Protecting Good Samaritans and victims
The Trib reports that Lon Burnam’s HB  3738 has passed committee. The bill would prohibit police officers from inquiring about the immigration status of either victims of crimes, or witnesses thereto. The online thing-a-ma-bobber doesn’t do roll calls for committee votes, but the number was 8-4-1. The Committee consists of 8 Republicans and Five Democrats. Rene Oliveira has made MIA from the House recently, and he is a member of the committee. Therefore, it looks like four of the Republicans voted for this measure. Good for them.

Hit and run
I discussed a few weeks ago that Senator Watson’s hit-and-run punishment bill had passed the Senate. Now, according to the Statesman, it has done so in the House of Representatives. HB 72 by Allen Fletcher was unanimous and increases the penalty of a hit-and-run to the same level as intoxication manslaughter. The bill is now sent to Perry, and, if he signs it, it would become law immediately.

Statewide texting ban passes House

I got the news first hand on this one (from Rep. Gene Wu), but the Tribune has a full story on it, so I suppose you check that out too.

The State House has passed a statewide texting-while-driving ban by insufficient margins. 98-47, to be clear; a few votes shy of the supermajority required to overcome Governor Perry’s promised veto. HB63, Tom Craddick’s bill, was split along rather unorthodox lines.

Lots of Democrats voted against the measure (there is some discussion on this in greater detail below). The chief Democratic opponent was Harold Dutton. Dutton feared the law would allow for widespread racial profiling by the police under the guise of pulling someone over for violating this rule. His amendments would make the violation a secondary offense, and it was defeated.

The Tribune mentions two successful amendments. The first prohibits police officers from confiscating one’s mobile phone and the second prevents the seizure of cell-records without a warrant. No word on who proposed these or what the roll call was. I could figure it out, but I just don’t find it very important.

Finally, this bill would overrule and pre-empt local measures, including those stronger than the statewide proposal. Joe Pickett successfully got an amendment in that would exempt El Paso, which has a total cell-use ban, from the statewide proposal, which provides exceptions for “looking up numbers” and using a GPS or other map system.

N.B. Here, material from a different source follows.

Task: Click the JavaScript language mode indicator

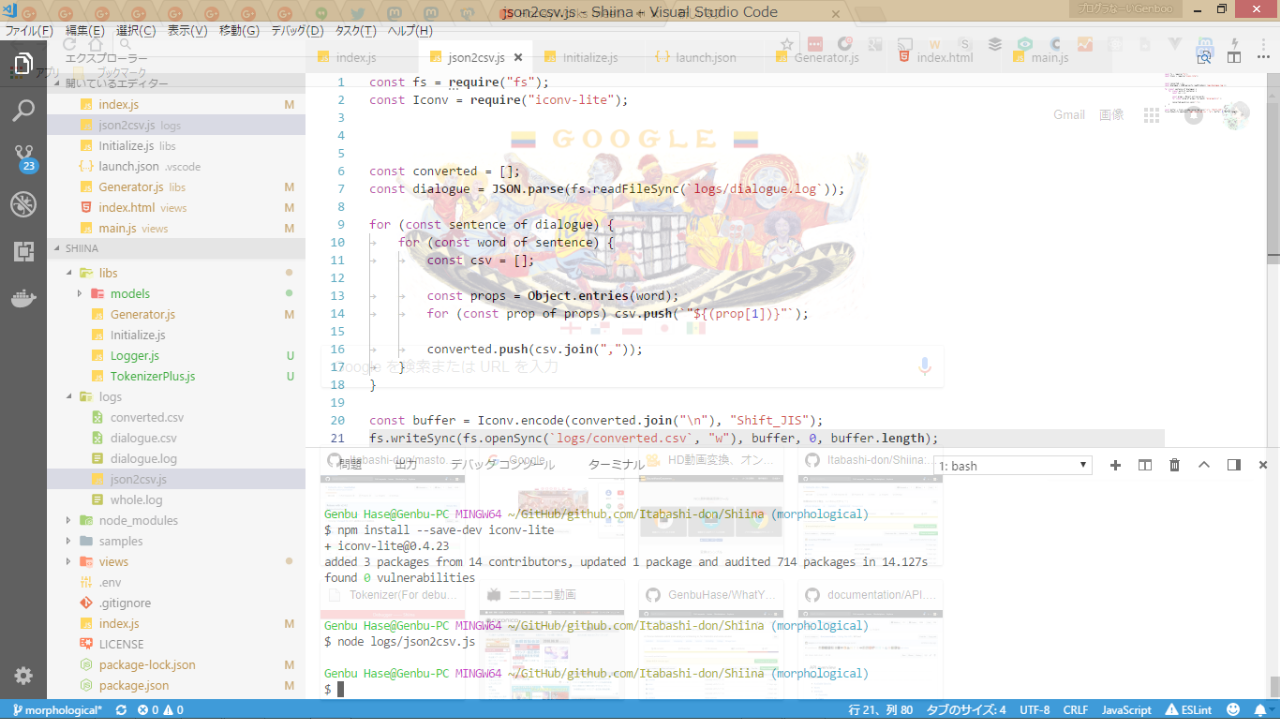Action: coord(1126,710)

The bill now heads to the Senate, which, to my knowledge, still hasn’t passed this out of committee.

Part II
The roll call vote was 98-47. Of the 98 in support, 43 were Democrats and 55 were Republicans. Of the 47 in opposition, 10 were Democrats and 37 were Republicans. 2 Democrats and 2 Republicans were absent (one of them, Ryan Guillen [D-Rio Grande City], was a big proponent but his wife went into labor), and, of course, the Speaker does not vote.

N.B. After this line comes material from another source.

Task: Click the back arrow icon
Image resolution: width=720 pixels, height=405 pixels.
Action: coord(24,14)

The 10 Democrats voting against the bill were Lon Burnam (Fort Worth), Terry Canales (Brownsville), Joe Deshotel (Port Arthur), Harold Dutton (Houston), Naomi Gonzalez (El Paso), Roland Gutierrez (San Antonio), Eric Johnson (Dallas), Borris Miles (Houston), Senfronia Thompson (Houston) and Hubert Vo (Houston). I will most definitely remember them next year.

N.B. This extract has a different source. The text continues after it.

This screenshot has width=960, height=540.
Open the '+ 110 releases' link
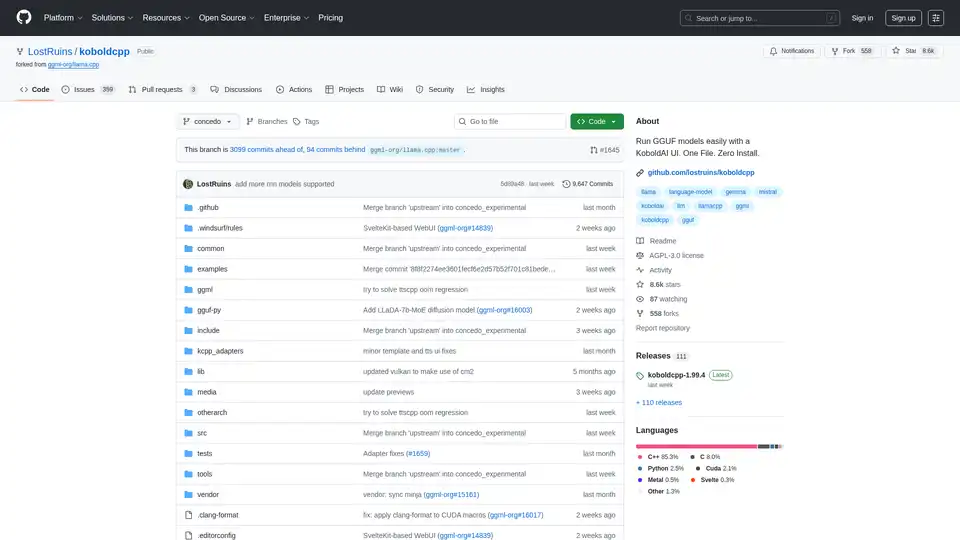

This actually means that the Texting ban isn’t quite as dead as we figured it to be. If Guillen is present at the next vote, the number is at 99. The other Democrat missing was Rene Oliveira (Brownsville), who is recovering from an automobile accident. The options for getting the one more vote is to get Oliveira there (assuming he is a supporter), or trying to peel off at least one Democratic holdout. My money is on Burnam, for what it’s worth.

It is worth nothing that just because all but one of the 10 Democratic holdouts is a racial minority, doesn’t mean that African-Americans or Hispanics are any less supportive of this measure. That is just the typical makeup of the House Democratic Caucus nowadays.